# New Girl :)



## Jessy

Hi All,

I've had my Audi TT Quattro sport 240 since new on a 55 plate and decided to join this forum. (Yes I know a good few years later) & i had a 225 a few years before that too. The 240 being the Best car ive ever owned.

I've also got a fiesta ST, which im a member on the STOC forum as i drive my ST more than the Audi these days, due to people vandalising the TT due to pure jealousy in my opinion. [smiley=argue.gif]

Two quick questions

1) Are there meets on this forum? (South East way)
2) I got told that the 240, was Limited Edition of a 1000, is this true?

Thanks in advance

Leana


----------



## GreekTT

Welcome to the forum Leana !!! 

I am sure you will find plenty of events going on around your area and in UK in general in the events section of the forum.

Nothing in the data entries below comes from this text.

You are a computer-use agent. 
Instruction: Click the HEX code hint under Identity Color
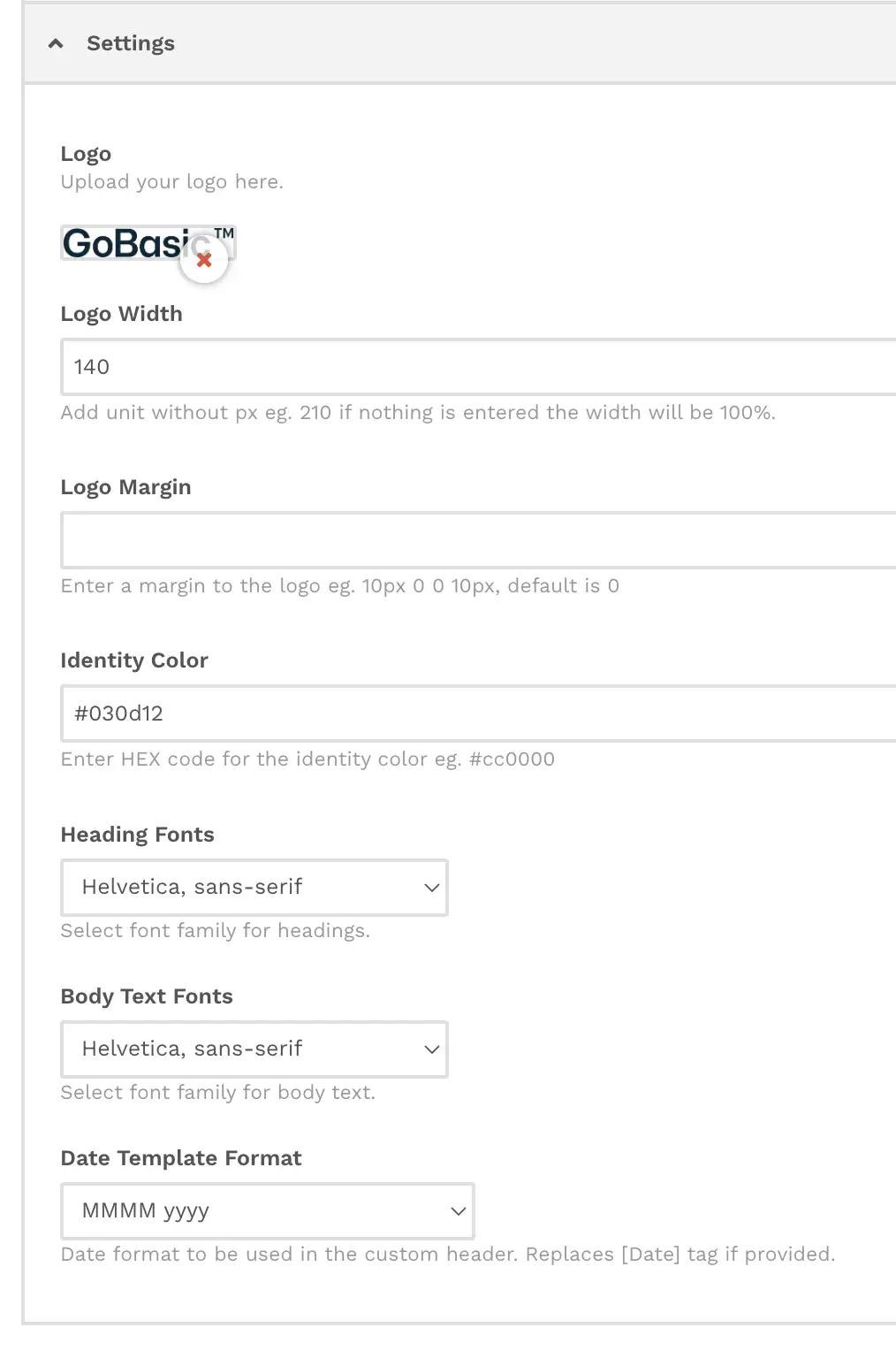pos(308,759)
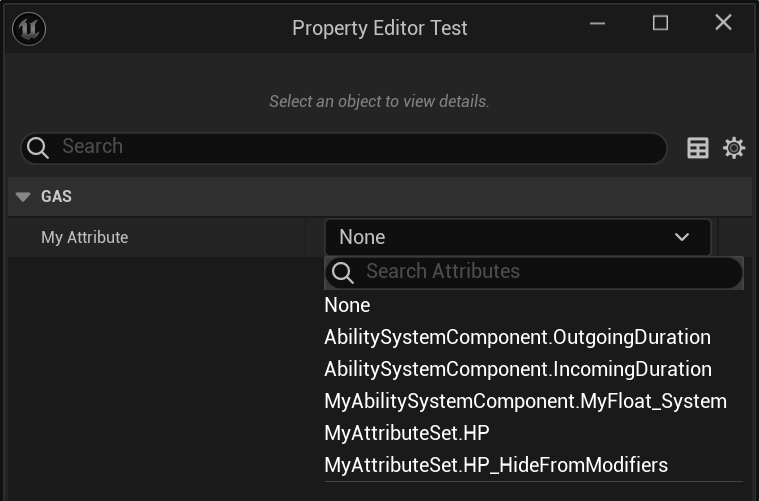This screenshot has width=759, height=501.
Task: Select MyAbilitySystemComponent.MyFloat_System attribute
Action: (x=525, y=401)
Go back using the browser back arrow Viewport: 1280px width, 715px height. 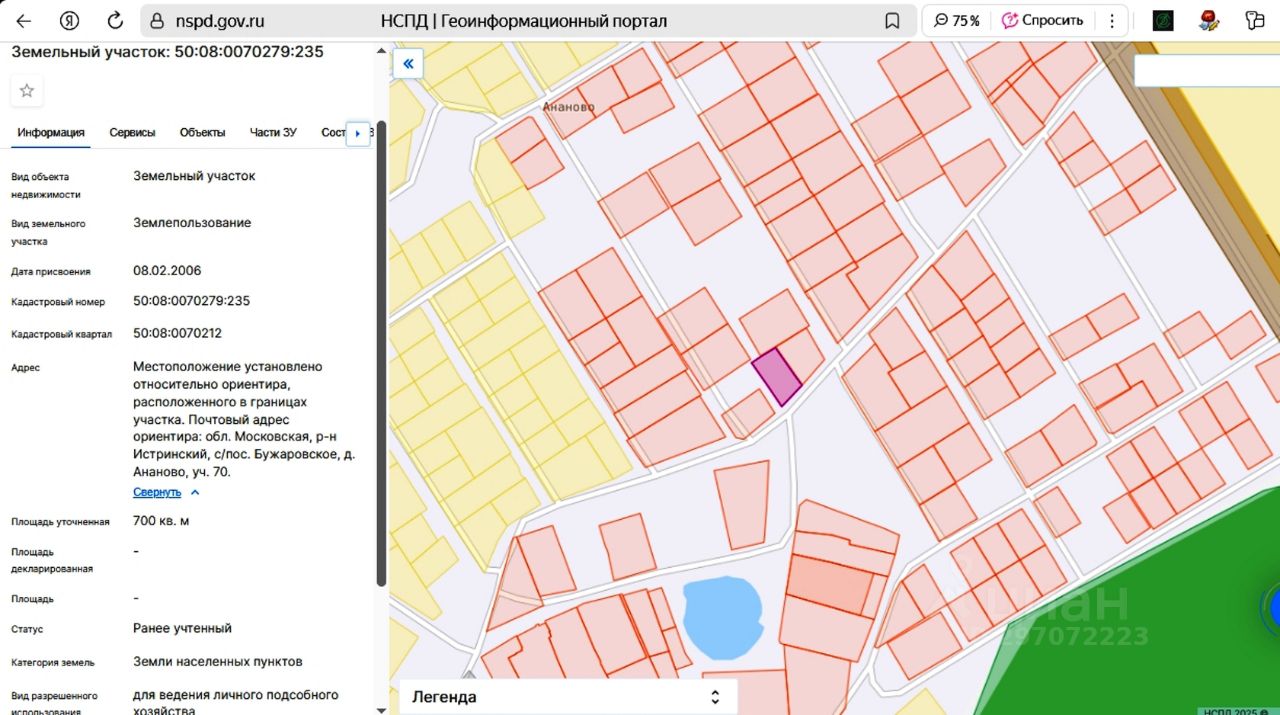coord(23,21)
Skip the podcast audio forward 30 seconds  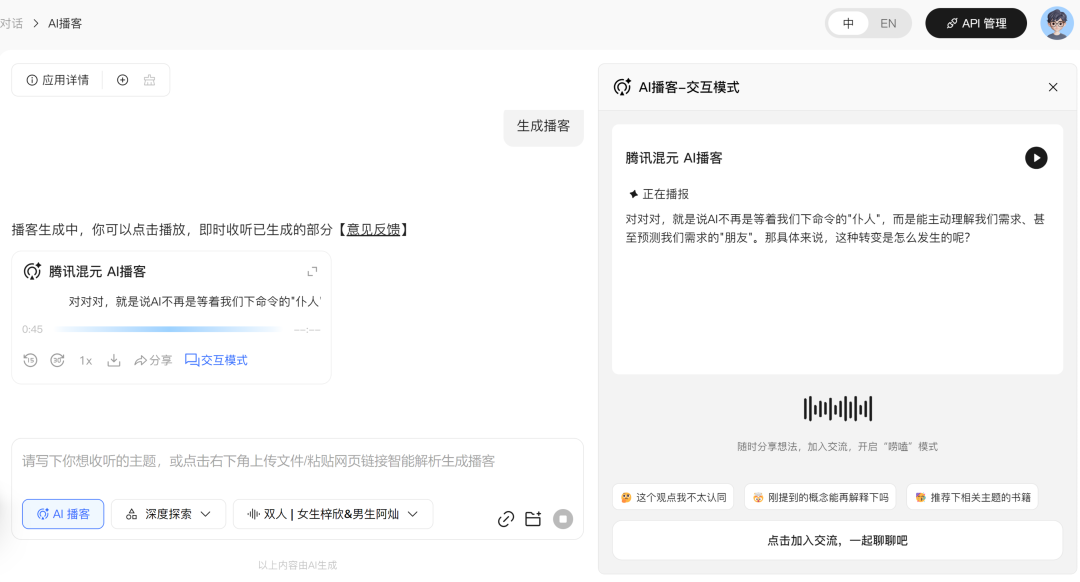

Make sure you check the MK1 section regulargly as there is plenty of info for problems, mods, issues and loads of other things which will be of interest!!!


----------



## malstt

Welcome to the forum 8)


----------



## Jessy

Thanks 

Just trying to get used to the layout of this forum :-| lol


----------



## Wallsendmag

Welcome


----------



## T3RBO

Welcome to the forum


----------



## jammyd

Welcome to the forum , if you are a member of the STOC, why not join the much more fun www.ttoc.co.uk??


----------



## Jessy

jammyd said:


> Welcome to the forum , if you are a member of the STOC, why not join the much more fun http://www.ttoc.co.uk??

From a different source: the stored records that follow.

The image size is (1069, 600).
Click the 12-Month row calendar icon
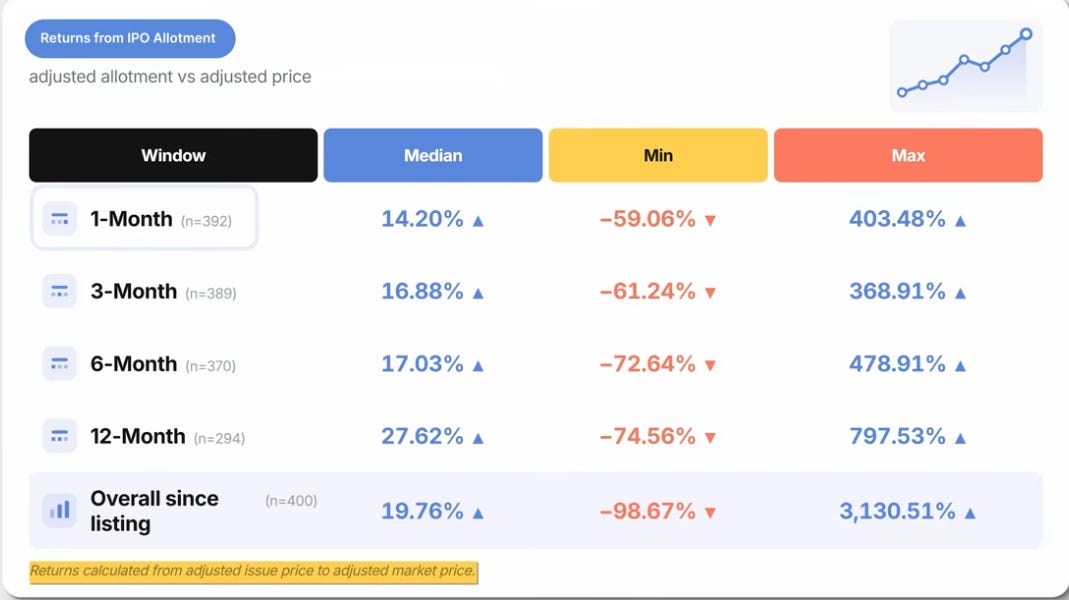(59, 436)
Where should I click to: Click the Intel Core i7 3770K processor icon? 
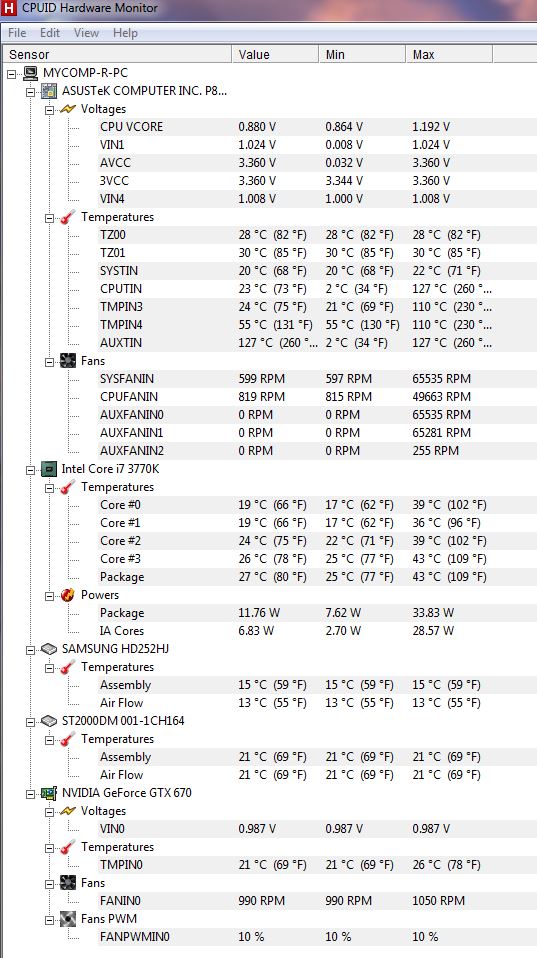point(49,469)
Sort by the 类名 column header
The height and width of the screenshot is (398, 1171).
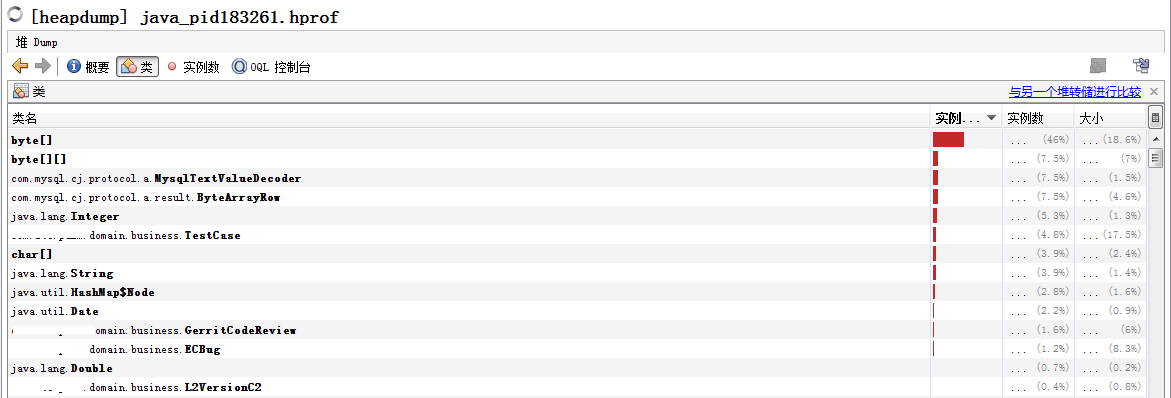468,118
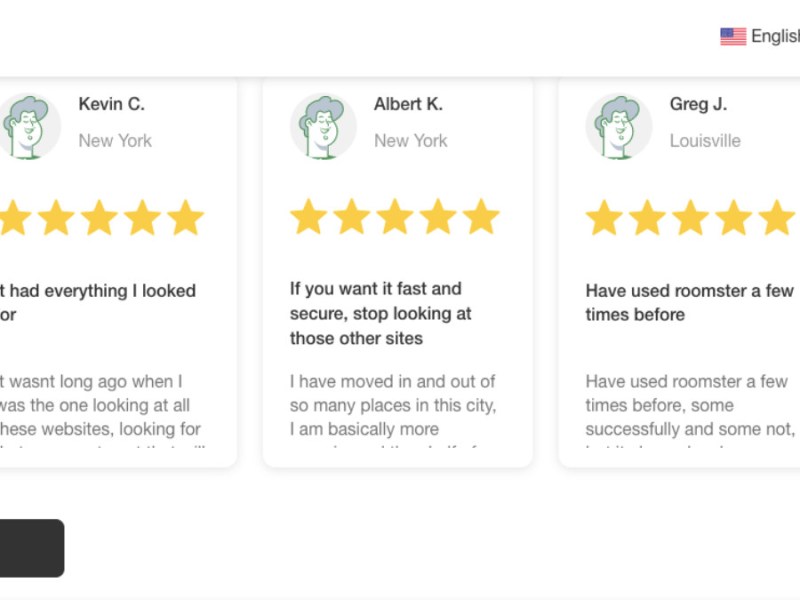Image resolution: width=800 pixels, height=600 pixels.
Task: Select the reviewer name Greg J.
Action: pos(698,104)
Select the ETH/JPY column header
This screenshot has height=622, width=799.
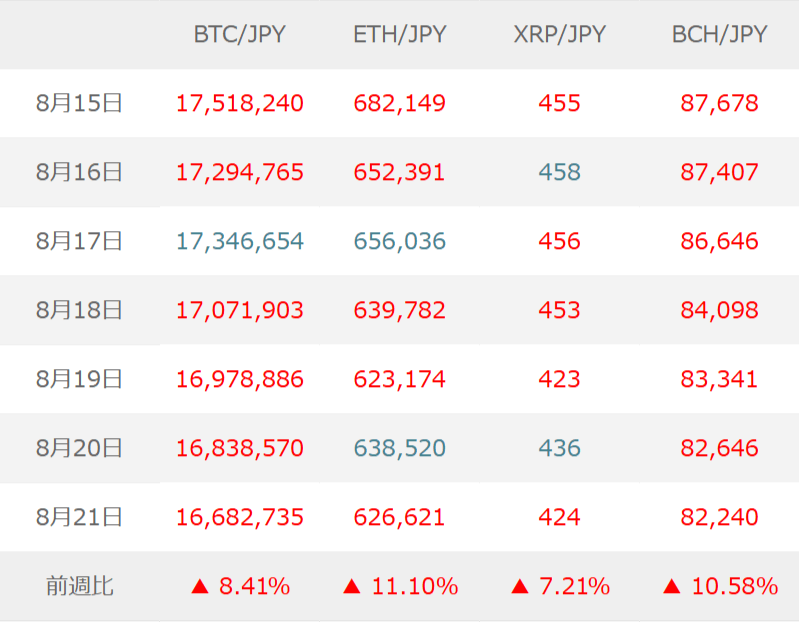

Ahhh cheers for the reply, ill have a look


----------



## YELLOW_TT

Welcome from another qS owner


----------



## SaintScoTT

Jessy said:


> Just trying to get used to the layout of this forum :-| lol


Welcome to the forums Jessy. Dont let these forums overwhelm you, they are TOTALLY awesome. [smiley=sweetheart.gif] the garage feature!


----------



## Jessy

SaintScoTT said:


> Jessy said:
> 
> 
> 
> Just trying to get used to the layout of this forum :-| lol
> 
> 
> 
> Welcome to the forums Jessy. Dont let these forums overwhelm you, they are TOTALLY awesome. [smiley=sweetheart.gif] the garage feature!
Click to expand...

I've added my car to the garage feature  after it took me a while to find it.

The forum doesn't really seem to be that organised, or it might just be me & not used to it  lol

Do you have meets at all?


----------



## RK07

Yep, look under the events section


----------



## Jessy

I did have a look through, but couldn't find any that was pretty close by and the S/E meet in Crawley was too far for me to travel and i cant drive in London (long story) so try and avoid it, lol....

Are there any meets Essex way, southend? Lakeside? Half Way House?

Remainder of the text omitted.